[Saved entries]
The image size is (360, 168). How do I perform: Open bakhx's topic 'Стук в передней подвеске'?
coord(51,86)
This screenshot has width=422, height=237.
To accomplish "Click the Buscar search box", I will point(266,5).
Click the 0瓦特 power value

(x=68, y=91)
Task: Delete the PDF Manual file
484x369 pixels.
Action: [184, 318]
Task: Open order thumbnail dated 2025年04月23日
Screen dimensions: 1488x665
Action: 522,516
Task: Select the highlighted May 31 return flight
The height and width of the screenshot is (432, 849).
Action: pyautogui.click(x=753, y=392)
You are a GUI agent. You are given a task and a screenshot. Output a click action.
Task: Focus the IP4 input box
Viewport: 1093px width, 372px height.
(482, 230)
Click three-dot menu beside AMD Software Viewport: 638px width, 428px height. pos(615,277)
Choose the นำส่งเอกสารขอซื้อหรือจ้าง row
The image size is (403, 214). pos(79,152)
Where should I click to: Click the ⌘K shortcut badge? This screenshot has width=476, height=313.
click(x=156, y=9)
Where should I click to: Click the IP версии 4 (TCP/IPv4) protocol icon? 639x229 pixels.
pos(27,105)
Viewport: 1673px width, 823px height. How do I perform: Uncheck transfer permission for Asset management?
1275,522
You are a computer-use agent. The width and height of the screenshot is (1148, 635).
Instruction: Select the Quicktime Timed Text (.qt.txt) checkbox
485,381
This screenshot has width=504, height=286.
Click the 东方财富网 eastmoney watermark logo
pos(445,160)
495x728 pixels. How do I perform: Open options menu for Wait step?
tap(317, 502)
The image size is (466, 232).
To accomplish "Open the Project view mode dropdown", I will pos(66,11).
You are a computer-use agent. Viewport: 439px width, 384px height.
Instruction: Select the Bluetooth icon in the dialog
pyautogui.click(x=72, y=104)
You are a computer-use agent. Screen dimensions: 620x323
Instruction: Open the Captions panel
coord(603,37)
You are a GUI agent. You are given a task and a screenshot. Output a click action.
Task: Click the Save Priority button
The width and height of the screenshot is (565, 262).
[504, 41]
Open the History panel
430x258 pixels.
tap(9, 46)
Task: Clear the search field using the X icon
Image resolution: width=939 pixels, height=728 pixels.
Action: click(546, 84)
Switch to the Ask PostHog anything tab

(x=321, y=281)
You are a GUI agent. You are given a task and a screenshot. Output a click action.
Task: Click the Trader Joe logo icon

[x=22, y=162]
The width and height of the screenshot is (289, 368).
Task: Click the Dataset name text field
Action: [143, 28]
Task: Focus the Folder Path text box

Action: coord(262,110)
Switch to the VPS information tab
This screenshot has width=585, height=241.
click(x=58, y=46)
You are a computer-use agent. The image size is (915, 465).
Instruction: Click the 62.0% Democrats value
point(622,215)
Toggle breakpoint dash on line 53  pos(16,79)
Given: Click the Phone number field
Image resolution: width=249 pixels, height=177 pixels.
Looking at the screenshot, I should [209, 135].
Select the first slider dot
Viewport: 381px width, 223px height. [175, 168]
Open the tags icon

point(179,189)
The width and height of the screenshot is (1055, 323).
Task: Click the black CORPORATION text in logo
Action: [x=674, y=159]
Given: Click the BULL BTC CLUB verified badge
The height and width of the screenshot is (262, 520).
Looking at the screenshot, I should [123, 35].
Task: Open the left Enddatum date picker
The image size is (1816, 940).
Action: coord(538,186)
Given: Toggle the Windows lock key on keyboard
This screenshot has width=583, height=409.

YOUR TASK »
Nothing but a number should be given: the number of lines in the records that contain the word "computer".

SOLUTION BELOW »
4